I have a problem where searching within a document sometimes brings up the correct answer and sometimes the wrong answer, when there is no change in the data in the document and in the request. What is the solution? I tried with temp=0, it doesn’t work. Should I use the same Thread to which I send prompts via the Assistants API?
Great question.
Simple answer: there is no 100% confidence.
On the other hand, following can help:
- Make sure your questions are crystal clear and do not force model into hallucinations.
- Better context presented to the answering model.
- Limited number of possible answers the model can produce (yes/no/unknown etc).
- Fine-tuning on context/answer pairs to make sure model catches the answer pattern more confident.
- Use log probs to get idea of model confidence with a minimum acceptable score.
- Add complementary questions to confirm the answer (interrogation approach).
Hope that gives some ideas.
There’s always some randomness because LLMs need to be seeded with a random number. If all you need is to reduce variance, you can specify a seed yourself in Chat Completions. Otherwise, prompt engineering and fine-tuning are good possible ideas.
I like this idea too! Be aware that unless you seed the model, you may still see variance in the logprobs themselves. I have not yet tested that.
Personally, I use it on a limited number of answers the model can produce and the answers are mostly predefined tokens which do not start with the same characters so I get the log props for the first token returned by the model and compare it relatively to other options and then I accept the answer if for example the gap between the first most probable answer the next one is big enough.
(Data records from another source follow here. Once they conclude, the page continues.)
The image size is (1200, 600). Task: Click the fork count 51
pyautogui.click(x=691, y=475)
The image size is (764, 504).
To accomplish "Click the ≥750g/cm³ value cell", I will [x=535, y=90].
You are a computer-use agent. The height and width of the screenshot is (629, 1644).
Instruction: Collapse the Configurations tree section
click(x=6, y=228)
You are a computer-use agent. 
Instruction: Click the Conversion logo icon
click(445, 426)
That gives me an idea of how confident the model answers the question, which in my use case (legal documents analysis) may be largely enough to identify if the model is providing the right answer.
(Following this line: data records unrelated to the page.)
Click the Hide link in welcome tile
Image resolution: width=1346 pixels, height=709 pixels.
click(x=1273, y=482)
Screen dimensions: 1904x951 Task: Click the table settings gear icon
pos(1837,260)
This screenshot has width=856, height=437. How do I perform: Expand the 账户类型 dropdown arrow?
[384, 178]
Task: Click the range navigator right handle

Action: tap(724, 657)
I like to revisit this paper when I’m dealing with the kind of issue you highlighted @061albert :
As @OnceAndTwice and @sergeliatko pointed out, since we are in probablistic land with LLMs, there isn’t 100% confidence. But you can try to get close to it.
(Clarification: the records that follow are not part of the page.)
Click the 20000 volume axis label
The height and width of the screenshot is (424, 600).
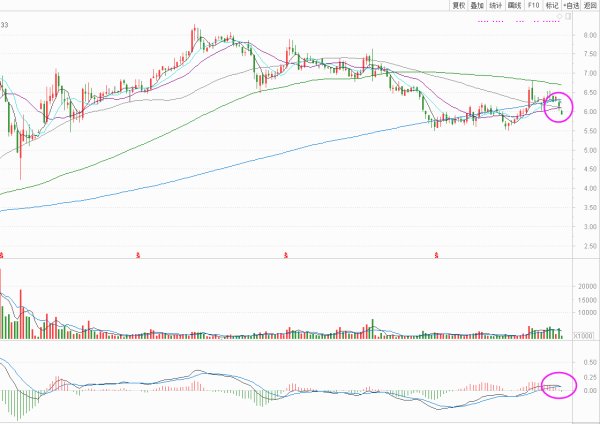586,288
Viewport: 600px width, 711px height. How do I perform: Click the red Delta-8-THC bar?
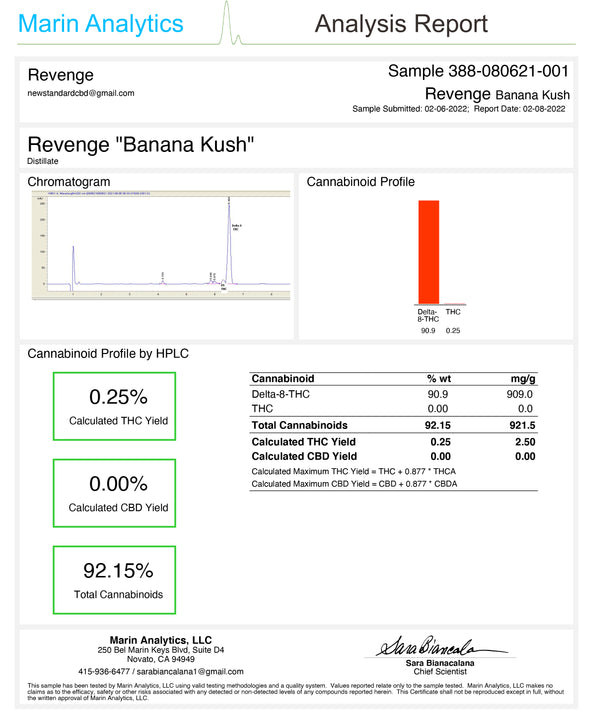pyautogui.click(x=428, y=250)
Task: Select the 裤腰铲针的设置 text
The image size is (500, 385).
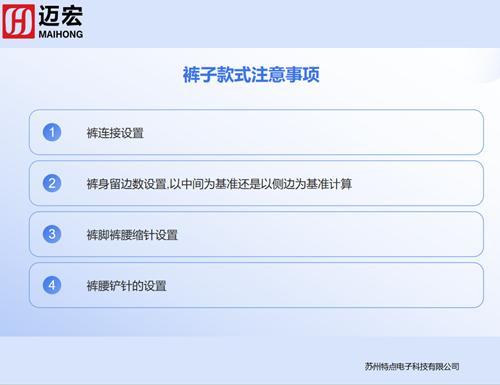Action: tap(126, 286)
We don’t know the exact nature of your documents and prompts, but you could start with prompt engineering. One technique you could explore is also query rewriting. It could just be the case that the queries are ambigious enough (or asking for too much) for the LLM to pick a different answer each time. That same comment holds true even for your source documents. To address those, you could look into better parsing techniques and using markup/markdown as well, as that seems to help LLMs distinguish between texts better.
Setting seed values and exploring the log probs in chat completions are also recommended techniques and part of the best practices listed by OpenAI, so I would suggest following those too. Hope this helps, and it might be helpful if you posted more information about your specific use case for more guidance.
Agree with most of it, it’s just that my personal liking pushes me to do the prompt engineering as the last step rather than the first.
Usually, I start by simplifying everything, making sure all is clear, executable and leaves no space for ambiguity. Often it starts at the drawing board stage of the application.
All runs on simple prompts because the workflow is broken down to single easy operations.
Then I fine-tune where makes sense.
And only if all of the above is still suboptimal, only then I dive in prompt engineering.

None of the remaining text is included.